--- Supplied data Enclosed Below ---

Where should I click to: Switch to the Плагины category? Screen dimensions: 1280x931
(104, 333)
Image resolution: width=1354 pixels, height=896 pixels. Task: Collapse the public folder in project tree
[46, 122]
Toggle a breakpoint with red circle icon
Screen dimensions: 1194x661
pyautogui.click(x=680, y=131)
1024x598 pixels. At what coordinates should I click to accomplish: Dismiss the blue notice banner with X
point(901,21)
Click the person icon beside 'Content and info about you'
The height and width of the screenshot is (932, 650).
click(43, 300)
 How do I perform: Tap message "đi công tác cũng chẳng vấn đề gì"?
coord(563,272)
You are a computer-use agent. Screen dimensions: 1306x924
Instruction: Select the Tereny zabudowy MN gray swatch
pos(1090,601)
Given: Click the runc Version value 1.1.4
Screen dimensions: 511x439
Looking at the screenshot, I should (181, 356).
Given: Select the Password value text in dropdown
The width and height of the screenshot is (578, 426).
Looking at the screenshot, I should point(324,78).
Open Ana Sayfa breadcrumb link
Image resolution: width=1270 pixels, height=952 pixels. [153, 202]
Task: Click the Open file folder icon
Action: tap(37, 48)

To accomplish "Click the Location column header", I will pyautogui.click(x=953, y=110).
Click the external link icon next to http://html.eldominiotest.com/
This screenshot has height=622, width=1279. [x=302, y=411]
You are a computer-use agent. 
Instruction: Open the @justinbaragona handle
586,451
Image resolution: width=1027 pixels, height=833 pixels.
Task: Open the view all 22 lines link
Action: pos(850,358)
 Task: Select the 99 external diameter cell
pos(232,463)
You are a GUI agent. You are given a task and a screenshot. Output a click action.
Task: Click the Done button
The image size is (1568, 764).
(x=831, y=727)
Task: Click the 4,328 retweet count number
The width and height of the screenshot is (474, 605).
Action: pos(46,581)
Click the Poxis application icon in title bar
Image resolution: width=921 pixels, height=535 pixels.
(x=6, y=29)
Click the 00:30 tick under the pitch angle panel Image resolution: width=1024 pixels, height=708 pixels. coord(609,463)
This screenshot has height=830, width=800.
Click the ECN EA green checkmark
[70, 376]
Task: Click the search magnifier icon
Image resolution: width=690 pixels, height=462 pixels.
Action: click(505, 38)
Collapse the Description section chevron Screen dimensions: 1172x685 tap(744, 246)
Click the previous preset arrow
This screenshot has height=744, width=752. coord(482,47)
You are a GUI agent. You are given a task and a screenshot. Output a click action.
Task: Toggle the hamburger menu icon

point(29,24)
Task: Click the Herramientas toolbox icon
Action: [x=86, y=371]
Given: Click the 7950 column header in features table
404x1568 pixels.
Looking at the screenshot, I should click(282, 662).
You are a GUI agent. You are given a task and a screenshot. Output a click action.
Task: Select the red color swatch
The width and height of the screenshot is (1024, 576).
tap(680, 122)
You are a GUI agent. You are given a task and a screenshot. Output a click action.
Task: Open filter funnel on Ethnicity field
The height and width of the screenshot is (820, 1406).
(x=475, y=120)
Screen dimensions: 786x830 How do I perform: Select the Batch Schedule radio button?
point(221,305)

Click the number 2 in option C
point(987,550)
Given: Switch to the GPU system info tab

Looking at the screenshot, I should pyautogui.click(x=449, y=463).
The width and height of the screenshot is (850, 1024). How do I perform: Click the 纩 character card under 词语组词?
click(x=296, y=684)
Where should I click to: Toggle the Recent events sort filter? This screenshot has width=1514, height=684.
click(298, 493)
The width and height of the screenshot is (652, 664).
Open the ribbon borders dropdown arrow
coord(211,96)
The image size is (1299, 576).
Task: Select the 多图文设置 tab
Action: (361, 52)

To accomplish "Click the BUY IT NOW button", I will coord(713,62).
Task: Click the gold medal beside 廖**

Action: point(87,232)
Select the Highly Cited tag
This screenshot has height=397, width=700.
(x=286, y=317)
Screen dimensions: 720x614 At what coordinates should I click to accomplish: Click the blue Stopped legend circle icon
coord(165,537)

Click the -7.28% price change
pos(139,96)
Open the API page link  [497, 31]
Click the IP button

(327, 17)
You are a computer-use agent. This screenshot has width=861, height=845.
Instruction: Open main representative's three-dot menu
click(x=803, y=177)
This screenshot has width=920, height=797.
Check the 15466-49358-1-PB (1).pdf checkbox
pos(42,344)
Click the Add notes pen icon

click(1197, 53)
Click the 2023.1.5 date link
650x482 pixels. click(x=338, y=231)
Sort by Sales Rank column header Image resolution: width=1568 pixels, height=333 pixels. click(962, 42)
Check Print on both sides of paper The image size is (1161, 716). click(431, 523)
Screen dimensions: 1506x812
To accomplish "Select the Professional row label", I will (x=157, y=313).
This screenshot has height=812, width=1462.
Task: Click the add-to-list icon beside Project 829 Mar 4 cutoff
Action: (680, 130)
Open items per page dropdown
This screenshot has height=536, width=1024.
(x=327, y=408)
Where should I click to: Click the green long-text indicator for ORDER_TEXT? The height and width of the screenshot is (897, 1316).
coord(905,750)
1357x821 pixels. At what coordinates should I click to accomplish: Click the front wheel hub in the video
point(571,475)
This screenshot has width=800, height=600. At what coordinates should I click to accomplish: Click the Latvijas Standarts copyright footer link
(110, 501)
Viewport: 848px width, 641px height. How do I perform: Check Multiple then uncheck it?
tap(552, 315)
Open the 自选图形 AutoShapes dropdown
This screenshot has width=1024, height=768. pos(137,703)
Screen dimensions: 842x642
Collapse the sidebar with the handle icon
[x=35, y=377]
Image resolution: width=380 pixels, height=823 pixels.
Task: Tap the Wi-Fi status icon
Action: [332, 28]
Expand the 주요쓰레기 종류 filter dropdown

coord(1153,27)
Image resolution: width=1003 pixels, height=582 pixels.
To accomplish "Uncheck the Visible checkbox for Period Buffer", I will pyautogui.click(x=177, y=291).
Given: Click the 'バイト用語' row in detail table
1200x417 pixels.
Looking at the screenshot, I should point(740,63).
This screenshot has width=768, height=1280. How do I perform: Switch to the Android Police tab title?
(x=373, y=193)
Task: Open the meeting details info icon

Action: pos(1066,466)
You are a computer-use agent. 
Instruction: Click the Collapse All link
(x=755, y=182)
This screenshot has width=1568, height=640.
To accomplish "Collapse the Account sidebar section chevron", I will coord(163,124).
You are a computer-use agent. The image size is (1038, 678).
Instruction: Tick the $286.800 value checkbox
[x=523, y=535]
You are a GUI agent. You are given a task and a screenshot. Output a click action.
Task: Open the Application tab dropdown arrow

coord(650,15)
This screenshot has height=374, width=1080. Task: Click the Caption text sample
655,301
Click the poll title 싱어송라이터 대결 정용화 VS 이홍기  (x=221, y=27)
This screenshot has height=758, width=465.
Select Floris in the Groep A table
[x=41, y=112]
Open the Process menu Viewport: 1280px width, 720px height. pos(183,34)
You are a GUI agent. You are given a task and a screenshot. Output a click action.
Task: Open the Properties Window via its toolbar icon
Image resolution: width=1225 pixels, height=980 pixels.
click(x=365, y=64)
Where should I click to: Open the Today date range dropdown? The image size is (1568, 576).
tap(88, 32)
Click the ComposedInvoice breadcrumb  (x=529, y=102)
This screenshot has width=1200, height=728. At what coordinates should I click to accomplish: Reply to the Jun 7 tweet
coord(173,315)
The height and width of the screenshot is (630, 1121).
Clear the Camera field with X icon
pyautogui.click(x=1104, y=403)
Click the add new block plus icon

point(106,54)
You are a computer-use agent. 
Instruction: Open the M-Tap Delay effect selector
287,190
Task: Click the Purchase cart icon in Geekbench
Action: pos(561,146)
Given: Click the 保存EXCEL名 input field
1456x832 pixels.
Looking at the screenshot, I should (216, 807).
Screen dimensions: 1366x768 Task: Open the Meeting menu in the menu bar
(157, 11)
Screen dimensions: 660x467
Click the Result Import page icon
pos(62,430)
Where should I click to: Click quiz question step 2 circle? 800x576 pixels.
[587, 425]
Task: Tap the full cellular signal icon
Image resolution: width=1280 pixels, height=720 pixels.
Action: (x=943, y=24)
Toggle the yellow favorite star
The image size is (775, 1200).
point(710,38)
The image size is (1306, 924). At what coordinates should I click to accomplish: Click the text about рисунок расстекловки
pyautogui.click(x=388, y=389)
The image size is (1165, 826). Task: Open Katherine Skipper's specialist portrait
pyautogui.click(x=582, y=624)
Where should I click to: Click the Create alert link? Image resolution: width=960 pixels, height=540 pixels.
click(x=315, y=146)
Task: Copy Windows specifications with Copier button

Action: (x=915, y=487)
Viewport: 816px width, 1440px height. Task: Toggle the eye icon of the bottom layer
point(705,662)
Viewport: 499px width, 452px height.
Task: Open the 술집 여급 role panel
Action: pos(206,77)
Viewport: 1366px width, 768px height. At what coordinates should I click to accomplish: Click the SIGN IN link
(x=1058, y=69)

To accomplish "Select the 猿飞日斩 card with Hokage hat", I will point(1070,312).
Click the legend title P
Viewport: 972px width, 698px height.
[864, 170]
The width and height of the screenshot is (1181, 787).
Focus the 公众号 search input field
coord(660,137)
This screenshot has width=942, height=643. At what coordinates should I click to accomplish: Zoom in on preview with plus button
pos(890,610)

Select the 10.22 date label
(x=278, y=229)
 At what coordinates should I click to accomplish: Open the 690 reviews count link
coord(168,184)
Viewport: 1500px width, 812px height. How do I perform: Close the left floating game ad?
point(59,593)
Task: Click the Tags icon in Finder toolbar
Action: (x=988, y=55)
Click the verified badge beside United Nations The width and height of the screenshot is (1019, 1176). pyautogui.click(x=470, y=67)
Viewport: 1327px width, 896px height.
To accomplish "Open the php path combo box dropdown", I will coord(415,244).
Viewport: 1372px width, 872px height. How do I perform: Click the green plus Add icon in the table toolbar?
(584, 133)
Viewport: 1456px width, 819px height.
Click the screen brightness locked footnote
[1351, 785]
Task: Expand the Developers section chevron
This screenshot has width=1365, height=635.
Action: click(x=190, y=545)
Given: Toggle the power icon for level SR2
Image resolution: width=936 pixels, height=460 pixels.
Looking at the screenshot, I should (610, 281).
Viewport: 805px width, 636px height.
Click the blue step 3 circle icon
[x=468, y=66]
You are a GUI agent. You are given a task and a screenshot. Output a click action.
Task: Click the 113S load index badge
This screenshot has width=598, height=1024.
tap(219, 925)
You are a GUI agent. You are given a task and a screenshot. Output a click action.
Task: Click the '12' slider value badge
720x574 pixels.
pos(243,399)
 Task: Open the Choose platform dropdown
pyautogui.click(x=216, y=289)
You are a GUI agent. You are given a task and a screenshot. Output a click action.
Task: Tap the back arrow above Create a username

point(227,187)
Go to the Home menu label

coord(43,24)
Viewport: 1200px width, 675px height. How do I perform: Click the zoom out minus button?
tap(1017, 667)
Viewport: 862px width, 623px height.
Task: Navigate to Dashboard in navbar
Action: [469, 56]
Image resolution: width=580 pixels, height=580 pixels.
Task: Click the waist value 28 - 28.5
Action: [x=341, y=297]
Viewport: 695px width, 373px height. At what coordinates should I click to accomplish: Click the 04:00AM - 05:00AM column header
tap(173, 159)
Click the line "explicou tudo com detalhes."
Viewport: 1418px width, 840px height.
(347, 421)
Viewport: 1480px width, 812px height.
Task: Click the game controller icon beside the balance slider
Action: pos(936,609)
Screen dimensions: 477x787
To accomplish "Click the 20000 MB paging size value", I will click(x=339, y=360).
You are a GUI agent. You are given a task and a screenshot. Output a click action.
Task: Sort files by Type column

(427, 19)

--- End of Enclosed Supplied data ---

Take every line from the data that contains the word "badge".

Click the verified badge beside United Nations The width and height of the screenshot is (1019, 1176). pyautogui.click(x=470, y=67)
Task: Click the 113S load index badge
Task: Click the '12' slider value badge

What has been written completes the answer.